1:72 Kovozávody Prostějov




The C-IV was a two-seat German reconnaissance biplane from WWI that was introduced in 1916, but wasn’t well-received due to some negative characteristics, namely being unstable in flight.  The initial orders were large from German and overseas customers, but these were scaled back appreciably in light of the early experiences of the flight crews.  An attempt to solve the instability was made by installing a fin in front of the small comma-shaped rudder amongst other improvements, but despite this the orders weren’t reinstated, resulting on fewer than 100 being built overall.  It was powered by a Benz straight-6 water-cooled engine that produced a respectable (for the day) 220 hp, and had a distinctive vertical exhaust that pushed the fumes over the heads of the crew and away into the slipstream at a relatively spritely 120mph maximum speed.



The Kit

This is the third boxing of a brand-new tooling from Kovozávody Prostějov, and like most of their 1:72 kits, it arrives in a small end-opening box with a painting of the type on the front, plus the decal options on the rear of the box in full colour.  Inside are two sprues of grey styrene, a small sheet of clear acetate with the shape of the windscreens printed on it, a decal sheet and the instruction booklet, which is printed in colour on a sheet of folded A4.  Detail is good, and includes plenty of raised and engraved features, plus a well-detailed engine and internal details moulded inside the fuselage.









Construction begins with painting the instrument panel according to the first drawing, then creating the cockpit on its floor, adding the two seats on raised cylinders, the steering wheel (yes, it’s a wheel) and a pair of rudder pedals in front of the pilot, then applying the decal lap-belts on both seats.  The engine is moulded as a single part, but is well detailed considering its size, and has the exhaust “horn” added overhead before it is trapped between the fuselage halves along with the cockpit, instrument panel and the tail skid.  Inverted-V cabane struts are fitted each side of the engine, adding an MG08 machine gun to a pair of pegs on the port side strut.  The rear gunner’s ring is installed over the opening and his Parabellum MG14 is fixed to the rear after adding a large magazine to the right side of the breech, with a single inverted-V strut and rectangular frame placed between the two circular cockpit openings.  At the rear, the full-span elevators are placed on a recess in the deck, the part helpfully marked with the word “bottom” on the underside, unless someone was just feeling naughty?  The comma-shaped rudder and fin are glued over the groove in the centre, and a pair of struts hold the fin vertical, with a mirror image pair under the elevators that do the same for them in the horizontal.

------------------------------------------------------------------------

## What this exercise asks
[1] Translate this sentence from the C-IV kit review into Spanish: "Inverted-V cabane struts are fitted each side of the engine, adding an MG08 machine gun to a pair of pegs on the port side strut."
[2] Resume the C-IV kit review after its final sentence and carry the construction description forward.

## Available data
------------------------------------------------------------------------

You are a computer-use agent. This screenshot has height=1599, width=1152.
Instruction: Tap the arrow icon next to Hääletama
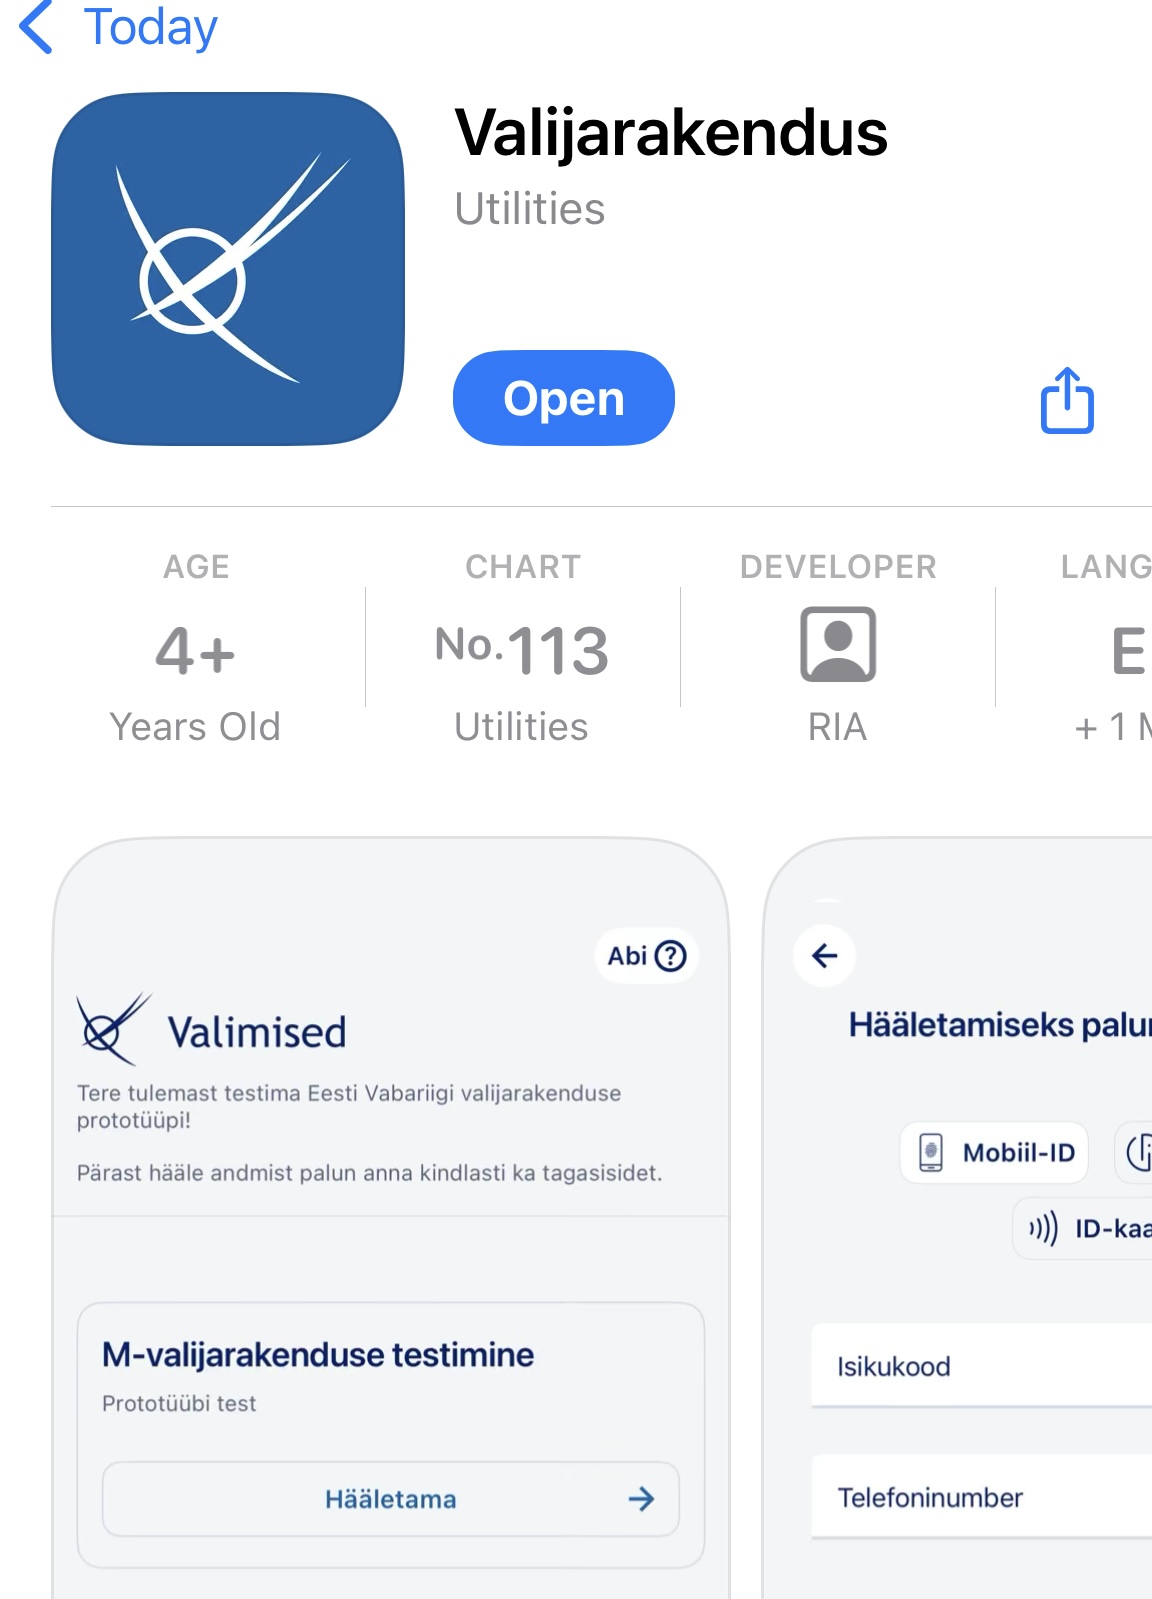[641, 1498]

------------------------------------------------------------------------

## Answers for the tasks
[1] Se colocan montantes de cabana en V invertida a cada lado del motor, y se añade una ametralladora MG08 a un par de espigas en el montante del lado de babor.

[2]
The lower wings are full-span and fit in a recess under the fuselage, fixing Z-shaped vertical struts near each tip and a single strut around mid-span, taking care to line the holes up with those in the upper wings.  The Z-struts are made from a V-strut with a straight strut glued to the flat front of it, and should be allowed to cure before installing it on the wing.  The upper wings are two separate halves that butt-join together, and our usual advice of adding pins for strength applies here.  A small tube is fixed under the starboard wing in the centre of an engraved radiator on the lower surface and you should add the two feeder hoses as you join the wings, which will doubtless be a delicate task.  It would be a good idea to fit the two acetate foil windscreens before installing the upper wing for convenience’s sake, using a glue that won’t fog or melt the acetate to secure them.  Under the wings, a pair of V-struts hold the aerofoil shrouded axle in position, fitting the two wheels on the ends, and adding a mechanism that looks to be some kind of latch or arrestor to the centre of the aerofoil.  The last part is the two-bladed prop with moulded-in spinner that glues to the flat front of the fuselage.




There are two decal options on the sheet, both wearing the same camouflage scheme of brown and two shades of green over a light blue underside.  From the box you can build one of the following:






The decals appear to be printed using the same digital processes as Eduard are now using, and have good registration, sharpness, and colour density, with a thin gloss carrier film cut loosely around the printed areas.  I mention Eduard because from 2021, the carrier film on their decals can be coaxed away from the printed part of the decal after they have been applied, effectively rendering them carrier film free, making the completed decals much thinner and more realistic, and obviating the need to apply successive coats of clear varnish to hide the edges of the carrier film.  It’s a great step further in realism from my point of view, and saves a good quantity of precious modelling time into the bargain.




It may not have been a particularly good aircraft, but the tapered wings give it a more modern look, and it’s a little bit different from the norm, which is an automatic tick in the appeal box from my point of view.


Highly recommended.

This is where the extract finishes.